Wer nach Eingang eines Antrags auf Erteilung eines Erbscheins vom Nachlassgericht an dem Verfahren zu beteiligen ist, ergibt sich aus § 345 FamFG (Gesetz über das Verfahren in Familiensachen und in den Angelegenheiten der freiwilligen Gerichtsbarkeit).

Danach ist Beteiligter an einem solchen Verfahren selbstverständlich zunächst einmal der Antragsteller selber.

Nach § 345 Abs. 1 S. 2 Nr. 1 FamFG können fakultativ die gesetzlichen Erben nach §§ 1924 ff. BGB an dem Verfahren beteiligt werden. Sobald aus diesem Personenkreis beim Nachlassgericht ein Antrag auf Beteiligung gestellt wird, sind sie verpflichtend an dem Verfahren zu beteiligen.

Nach § 345 Abs. 1 S. 2 Nr. 2 FamFG können die Personen, die nach den Bestimmungen in einem Testament oder Erbvertrag als Erben in Betracht kommen, am Verfahren beteiligt werden. Auch diesen Personen steht ein Antragsrecht zu, das zu einer zwingenden Beteiligung führt.

Soweit über das Erbrecht bereits ein Rechtsstreit anhängig ist, kann der Prozessgegner des Antragstellers zum Verfahren hinzugezogen werden. Auch diesem steht ein eigenes Antragsrecht zu, nach dessen Ausübung er am Erbscheinverfahren beteiligt werden muss, § 345 Abs. 1 S. 2 Nr. 3 FamFG.

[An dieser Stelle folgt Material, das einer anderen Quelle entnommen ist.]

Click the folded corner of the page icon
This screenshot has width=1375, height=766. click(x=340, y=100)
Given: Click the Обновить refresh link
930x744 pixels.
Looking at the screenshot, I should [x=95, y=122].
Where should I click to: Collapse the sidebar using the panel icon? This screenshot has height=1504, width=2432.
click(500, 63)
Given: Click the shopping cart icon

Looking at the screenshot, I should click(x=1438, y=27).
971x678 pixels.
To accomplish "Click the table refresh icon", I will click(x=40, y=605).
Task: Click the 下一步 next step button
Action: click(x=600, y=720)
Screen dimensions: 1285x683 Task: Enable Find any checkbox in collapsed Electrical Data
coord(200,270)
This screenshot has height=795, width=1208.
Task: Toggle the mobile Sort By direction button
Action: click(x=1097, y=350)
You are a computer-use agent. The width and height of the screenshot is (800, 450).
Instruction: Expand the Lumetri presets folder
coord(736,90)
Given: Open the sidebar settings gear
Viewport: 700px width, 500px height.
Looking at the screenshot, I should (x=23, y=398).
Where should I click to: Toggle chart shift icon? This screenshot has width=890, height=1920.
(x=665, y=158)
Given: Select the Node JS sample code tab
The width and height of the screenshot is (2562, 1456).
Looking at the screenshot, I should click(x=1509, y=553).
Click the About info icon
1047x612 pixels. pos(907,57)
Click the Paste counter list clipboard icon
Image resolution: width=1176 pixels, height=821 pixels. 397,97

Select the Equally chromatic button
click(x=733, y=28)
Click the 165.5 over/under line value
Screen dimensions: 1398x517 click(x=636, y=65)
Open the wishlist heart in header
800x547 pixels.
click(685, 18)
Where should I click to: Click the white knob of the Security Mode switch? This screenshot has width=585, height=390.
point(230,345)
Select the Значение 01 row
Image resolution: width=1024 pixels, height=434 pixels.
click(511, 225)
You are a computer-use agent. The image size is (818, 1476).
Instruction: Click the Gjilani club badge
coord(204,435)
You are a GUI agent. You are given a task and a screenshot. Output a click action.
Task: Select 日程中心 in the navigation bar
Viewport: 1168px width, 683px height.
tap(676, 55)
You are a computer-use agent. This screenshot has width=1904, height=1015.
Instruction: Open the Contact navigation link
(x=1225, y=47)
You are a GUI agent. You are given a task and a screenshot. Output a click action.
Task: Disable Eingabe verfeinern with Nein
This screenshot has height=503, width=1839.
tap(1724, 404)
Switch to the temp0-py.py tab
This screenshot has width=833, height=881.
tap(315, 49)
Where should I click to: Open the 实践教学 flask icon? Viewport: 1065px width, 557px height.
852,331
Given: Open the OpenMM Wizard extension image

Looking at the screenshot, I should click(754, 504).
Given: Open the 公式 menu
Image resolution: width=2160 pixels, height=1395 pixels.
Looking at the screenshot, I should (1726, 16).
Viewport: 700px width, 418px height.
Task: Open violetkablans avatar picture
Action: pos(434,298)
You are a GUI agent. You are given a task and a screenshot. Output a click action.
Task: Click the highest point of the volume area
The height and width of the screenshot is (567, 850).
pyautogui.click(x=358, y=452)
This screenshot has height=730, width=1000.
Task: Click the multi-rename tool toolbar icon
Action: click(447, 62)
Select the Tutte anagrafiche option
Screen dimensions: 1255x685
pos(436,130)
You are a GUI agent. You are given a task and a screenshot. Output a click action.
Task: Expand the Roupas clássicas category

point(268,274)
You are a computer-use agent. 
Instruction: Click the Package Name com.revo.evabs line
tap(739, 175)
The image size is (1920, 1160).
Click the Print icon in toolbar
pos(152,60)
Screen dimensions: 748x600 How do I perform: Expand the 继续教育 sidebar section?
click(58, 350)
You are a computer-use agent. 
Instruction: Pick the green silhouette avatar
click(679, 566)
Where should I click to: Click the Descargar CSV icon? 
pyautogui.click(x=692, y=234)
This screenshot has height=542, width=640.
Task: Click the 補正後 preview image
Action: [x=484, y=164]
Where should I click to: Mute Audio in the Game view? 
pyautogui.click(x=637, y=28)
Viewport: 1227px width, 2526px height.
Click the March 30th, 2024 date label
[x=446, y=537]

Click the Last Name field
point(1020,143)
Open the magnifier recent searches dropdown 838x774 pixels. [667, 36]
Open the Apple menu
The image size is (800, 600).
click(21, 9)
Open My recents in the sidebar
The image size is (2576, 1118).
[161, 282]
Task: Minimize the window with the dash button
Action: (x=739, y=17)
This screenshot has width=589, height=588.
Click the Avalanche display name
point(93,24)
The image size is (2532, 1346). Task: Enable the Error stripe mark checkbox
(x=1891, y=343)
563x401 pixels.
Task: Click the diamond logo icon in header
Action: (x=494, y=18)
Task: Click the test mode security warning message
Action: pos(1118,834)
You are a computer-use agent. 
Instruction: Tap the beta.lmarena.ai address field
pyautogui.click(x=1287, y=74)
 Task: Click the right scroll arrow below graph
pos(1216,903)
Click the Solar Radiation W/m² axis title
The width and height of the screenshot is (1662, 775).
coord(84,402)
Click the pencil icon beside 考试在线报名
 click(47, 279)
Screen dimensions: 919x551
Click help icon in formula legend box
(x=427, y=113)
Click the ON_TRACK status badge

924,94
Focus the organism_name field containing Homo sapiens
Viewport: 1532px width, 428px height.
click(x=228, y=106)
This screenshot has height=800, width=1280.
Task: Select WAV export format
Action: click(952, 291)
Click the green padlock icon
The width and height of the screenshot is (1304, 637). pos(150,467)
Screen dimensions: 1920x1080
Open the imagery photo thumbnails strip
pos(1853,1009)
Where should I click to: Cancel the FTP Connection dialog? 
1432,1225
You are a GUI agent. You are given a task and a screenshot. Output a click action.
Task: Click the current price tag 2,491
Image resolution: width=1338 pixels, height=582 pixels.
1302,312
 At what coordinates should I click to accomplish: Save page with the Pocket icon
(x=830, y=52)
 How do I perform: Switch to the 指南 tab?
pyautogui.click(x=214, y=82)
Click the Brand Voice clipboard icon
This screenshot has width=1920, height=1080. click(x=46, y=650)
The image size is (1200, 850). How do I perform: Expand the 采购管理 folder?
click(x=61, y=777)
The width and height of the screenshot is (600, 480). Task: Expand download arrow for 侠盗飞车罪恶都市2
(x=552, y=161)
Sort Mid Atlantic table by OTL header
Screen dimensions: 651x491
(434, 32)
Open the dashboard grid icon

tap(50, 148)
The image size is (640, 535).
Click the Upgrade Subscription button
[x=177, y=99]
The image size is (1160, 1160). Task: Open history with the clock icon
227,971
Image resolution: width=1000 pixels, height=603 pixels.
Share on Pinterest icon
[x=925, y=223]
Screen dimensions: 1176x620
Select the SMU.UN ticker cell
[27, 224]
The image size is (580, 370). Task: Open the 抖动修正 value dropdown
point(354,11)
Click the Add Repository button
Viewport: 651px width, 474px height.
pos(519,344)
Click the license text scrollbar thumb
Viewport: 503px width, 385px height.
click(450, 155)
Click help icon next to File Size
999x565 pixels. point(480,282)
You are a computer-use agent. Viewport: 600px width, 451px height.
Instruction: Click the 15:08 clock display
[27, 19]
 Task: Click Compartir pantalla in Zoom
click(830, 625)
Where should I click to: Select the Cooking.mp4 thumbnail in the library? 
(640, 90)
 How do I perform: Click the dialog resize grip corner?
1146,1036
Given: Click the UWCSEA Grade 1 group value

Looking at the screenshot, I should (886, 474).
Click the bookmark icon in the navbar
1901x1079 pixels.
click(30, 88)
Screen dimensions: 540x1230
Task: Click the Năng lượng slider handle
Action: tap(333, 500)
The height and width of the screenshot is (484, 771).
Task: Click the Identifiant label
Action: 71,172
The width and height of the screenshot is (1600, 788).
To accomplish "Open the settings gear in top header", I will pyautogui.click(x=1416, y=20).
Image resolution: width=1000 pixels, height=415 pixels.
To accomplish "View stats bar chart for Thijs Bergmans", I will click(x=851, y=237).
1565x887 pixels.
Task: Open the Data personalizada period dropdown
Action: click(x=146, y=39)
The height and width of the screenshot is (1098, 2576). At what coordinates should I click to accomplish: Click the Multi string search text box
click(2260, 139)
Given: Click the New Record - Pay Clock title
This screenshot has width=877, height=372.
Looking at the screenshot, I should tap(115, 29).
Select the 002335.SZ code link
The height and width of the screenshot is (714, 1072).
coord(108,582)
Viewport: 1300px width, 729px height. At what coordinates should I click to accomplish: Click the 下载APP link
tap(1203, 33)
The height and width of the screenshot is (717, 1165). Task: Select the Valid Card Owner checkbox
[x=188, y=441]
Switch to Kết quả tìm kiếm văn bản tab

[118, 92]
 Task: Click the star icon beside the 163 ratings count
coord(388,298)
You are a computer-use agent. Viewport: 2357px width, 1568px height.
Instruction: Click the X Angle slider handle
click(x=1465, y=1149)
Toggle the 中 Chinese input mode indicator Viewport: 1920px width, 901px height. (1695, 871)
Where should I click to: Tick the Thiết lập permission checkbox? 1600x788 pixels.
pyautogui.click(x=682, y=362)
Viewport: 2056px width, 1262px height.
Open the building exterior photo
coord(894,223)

Nach § 345 Abs. 1 S. 2 Nr. 4 FamFG können – und müssen auf eigenen Antrag hin – weiter enterbte Verwandte und/oder der enterbte Ehegatte/eingetragene Lebenspartner des Erblassers an dem Verfahren beteiligt werden. Jeder, der bei Unwirksamkeit eines Testaments Erbe sein würde, kann beteiligt werden.

Schließlich sieht § 345 Abs. 1 S. 2 Nr. 5 FamFG vor, dass auch all diejenigen Personen am Verfahren beteiligt werden können, deren Recht am Nachlass durch das Verfahren unmittelbar betroffen wird. In Frage kommen hier beispielsweise Erben der Erben, Nacherben oder ein Testamentsvollstrecker.

Nach diesem Auffangtatbestand nicht zu beteiligen sind Vermächtnisnehmer, Pflichtteilsberechtigte oder bloße Nachlassgläubiger, da diesen Personen kein „Recht am Nachlass“ im Sinne des § 345 FamFG zusteht.